暁斎は天保2年(1831)、下総国古河(現在の茨城県古河市)に生まれ、数え2歳の時に、家族とともに江戸に移り住むと、7歳の頃から浮世絵師・歌川国芳に手ほどきを受けるようになります。

その後、駿河台狩野派の前村洞和・狩野洞白陳信のもとで修業を積み、19歳の時に洞郁陳之の号を授かります。安政4年(1857)に絵師として独立すると、その頃から「狂斎」を名乗り始め、肉筆画、浮世絵版画を数多く制作しました。

様々な流派を広く学び、狩野派の本格的な訓練で培った高い技量と、狂画(戯画)の諧謔精神を組み合わせて、独自の画風を確立しました。手がけた作品は神仏画から妖怪画、動物画、世相を反映した風俗画や戯画にいたるまで多岐にわたり、そのいずれにも卓越した画技と機知に富んだ発想が見られます。

人前で即興的に絵を描く席画も得意とし、客の求めに応じてその場で揮毫する書画会にも頻繁に参加しますが、明治3年(1870)、書画会で酔って描いた絵が見咎められ、逮捕、投獄されます。
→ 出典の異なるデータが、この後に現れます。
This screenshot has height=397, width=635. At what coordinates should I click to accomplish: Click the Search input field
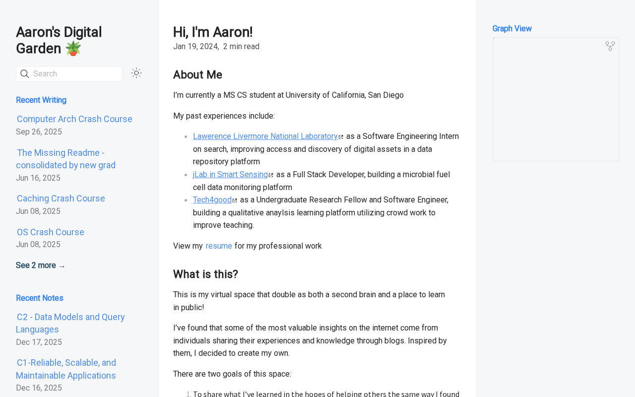(74, 74)
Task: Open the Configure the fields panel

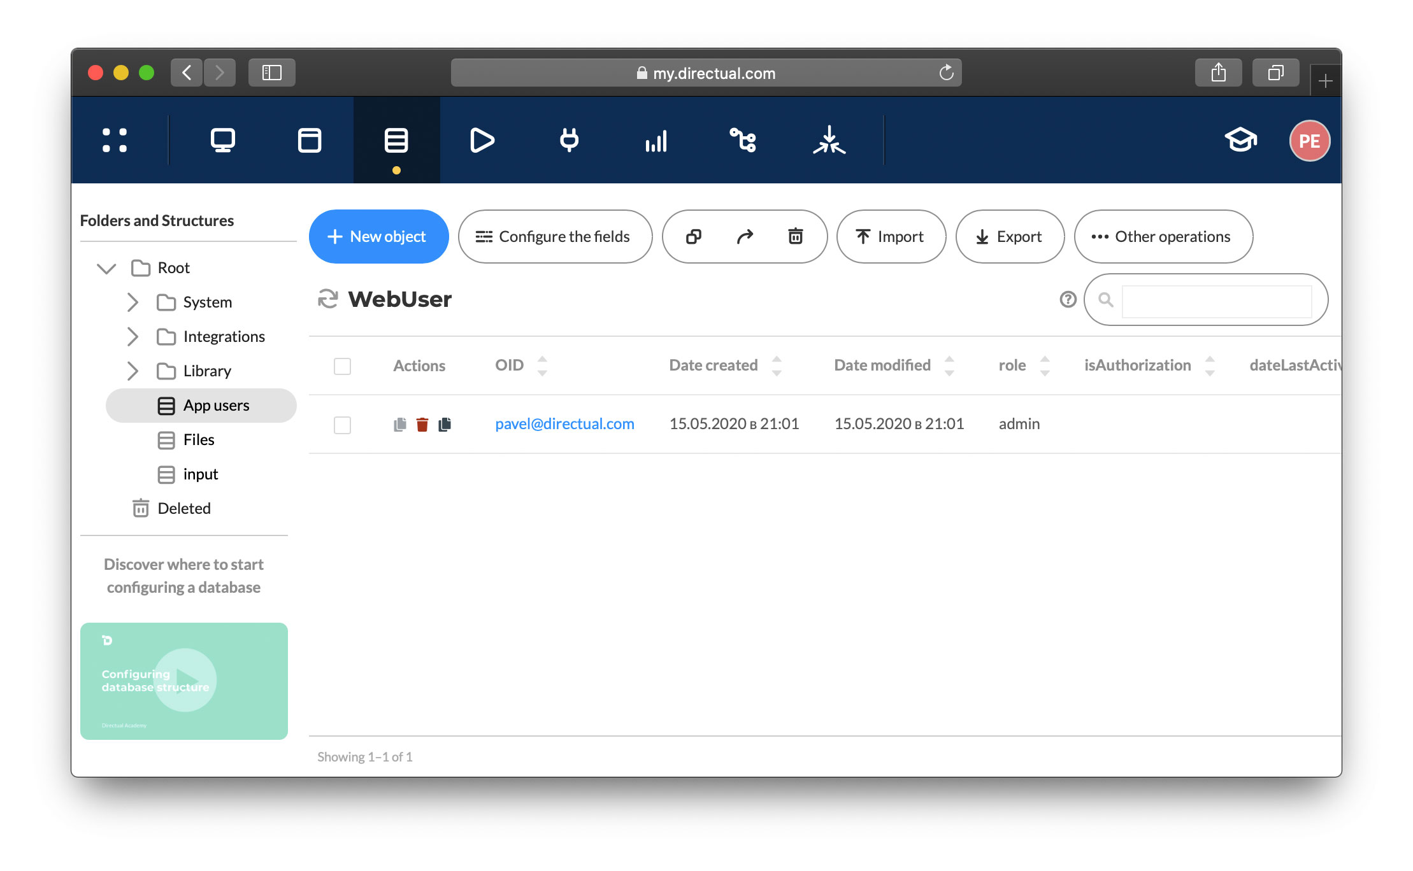Action: click(x=553, y=236)
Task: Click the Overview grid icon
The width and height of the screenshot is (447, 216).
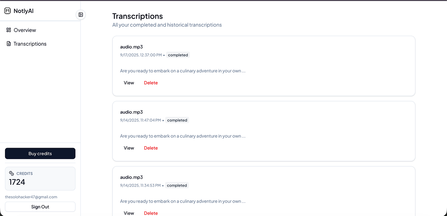Action: tap(9, 30)
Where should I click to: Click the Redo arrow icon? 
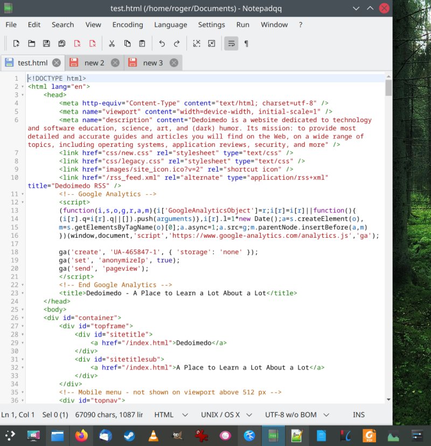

放免の翌年、号を「暁斎」と改めて以降も精力的に制作を続け、暁斎の画業は全盛期を迎えます。

明治22年(1889)、暁斎は胃がんのため59歳で亡くなりますが、彼の生み出した作品は国内外に多大な影響を与えました。

本展出品作の半数以上が日本初出品となる、世界最高峰の暁斎コレクションを通して、暁斎の多彩な世界を楽しんでみてはいかがでしょうか。

企画展「ゴールドマン コレクション 河鍋暁斎の世界」は2026年4月22日(水)~6月21日(日)の期間、サントリー美術館で開催されます。